A playboy learns a life lesson from a supernatural waif in the latest fantasy from a prolific, Ukrainian-born husband-and-wife writing team.
When Alexey Igorevitch Grimalsky—DJ Aspirin to fans of his radio show and disco nights—finds a 10-year-old being menaced by bullies in a dark alley, he thinks he can rescue her, turn her over to her parents or the authorities, and go on his way. But the Dyachenkos (Vita Nostra, 2018, etc.) have other plans for their protagonist. Willful Alonya insists on staying with Aspirin, offering two different stories to account for herself. Is she Aspirin’s daughter, the product of a long-forgotten love affair? Or is she an immortal being from another plane who has come to Earth looking for her missing brother? Neither sounds especially plausible to Aspirin, but there’s evidence to back up both.
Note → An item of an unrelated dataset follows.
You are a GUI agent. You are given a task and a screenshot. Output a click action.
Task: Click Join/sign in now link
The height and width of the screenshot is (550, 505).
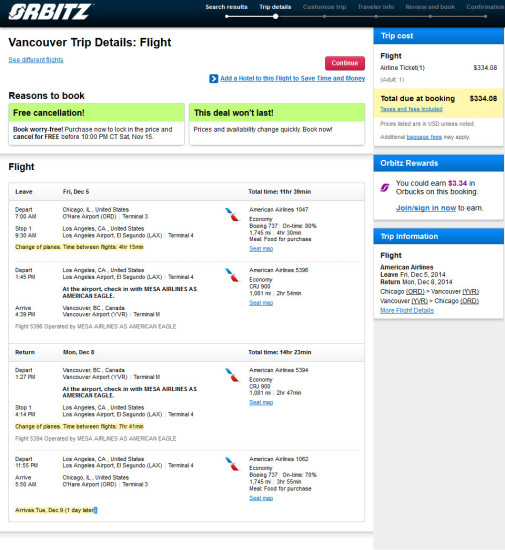coord(426,208)
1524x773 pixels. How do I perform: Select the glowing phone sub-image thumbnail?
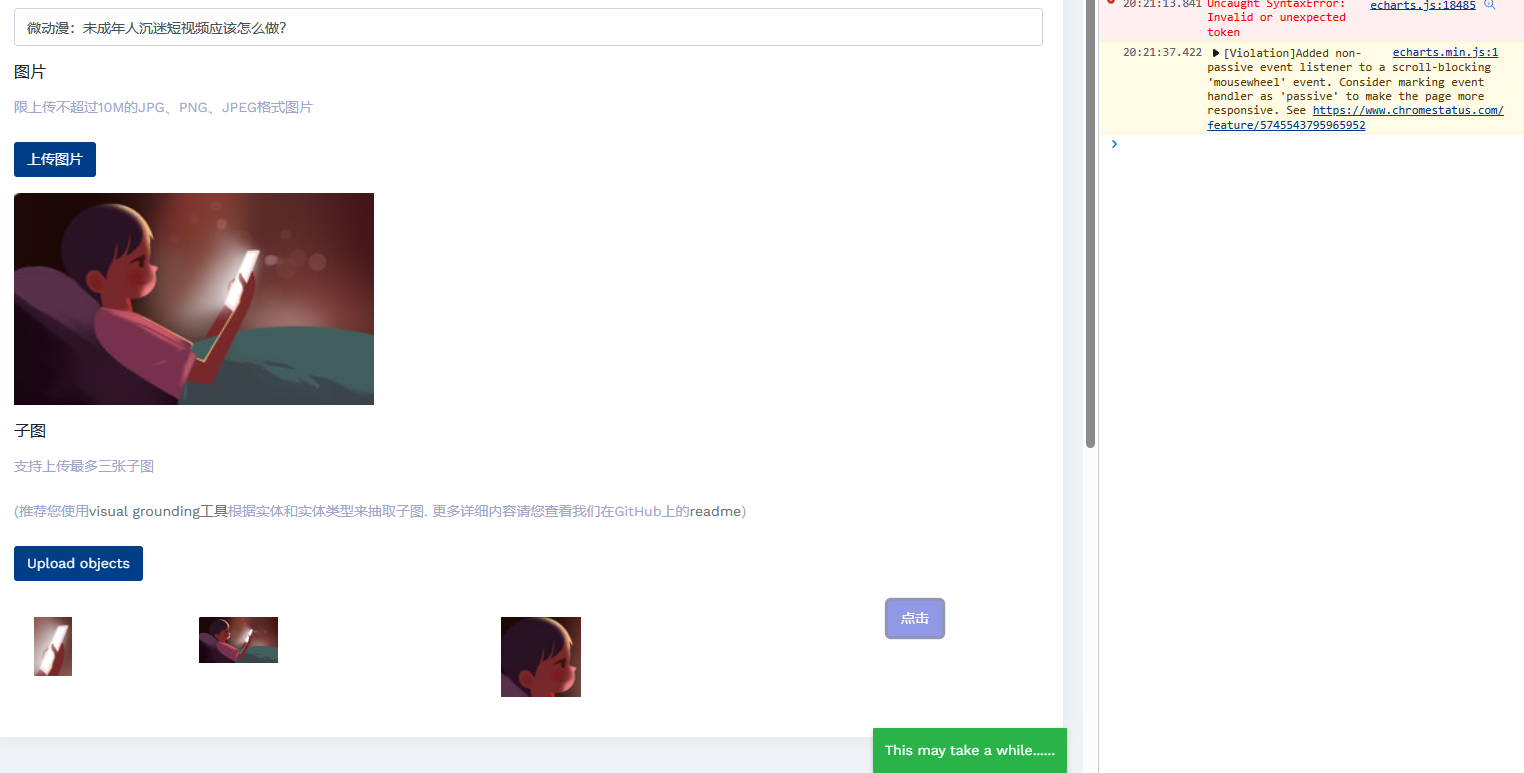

A mysterious visitor produces a birth certificate listing Aspirin as Alonya’s father; and Alonya’s teddy bear comes to life when the little girl is menaced, tearing her attackers to pieces. Alonya’s brother, she explains, is an artist, but true art is impossible in their perfect home, so he has come to imperfect Earth, taken on human form, and forgotten his true self. To rescue him she must learn to play a magical tune on enchanted violin strings; when her brother hears it, he will remember himself. This reverse-Orpheus setup is intriguing, but the Dyachenkos offer only glimpses of the mythology behind it, preferring to focus on the much less interesting Aspirin. As taking care of his supernatural “daughter” increasingly interferes with Aspirin’s hard-drinking, womanizing routines, the relationship slowly (and not very convincingly) transforms him into a responsible man who’s ready for love and parenthood.
The authors bring a refreshing perspective that avoids the genre's clichés, but this is not the best example of their work.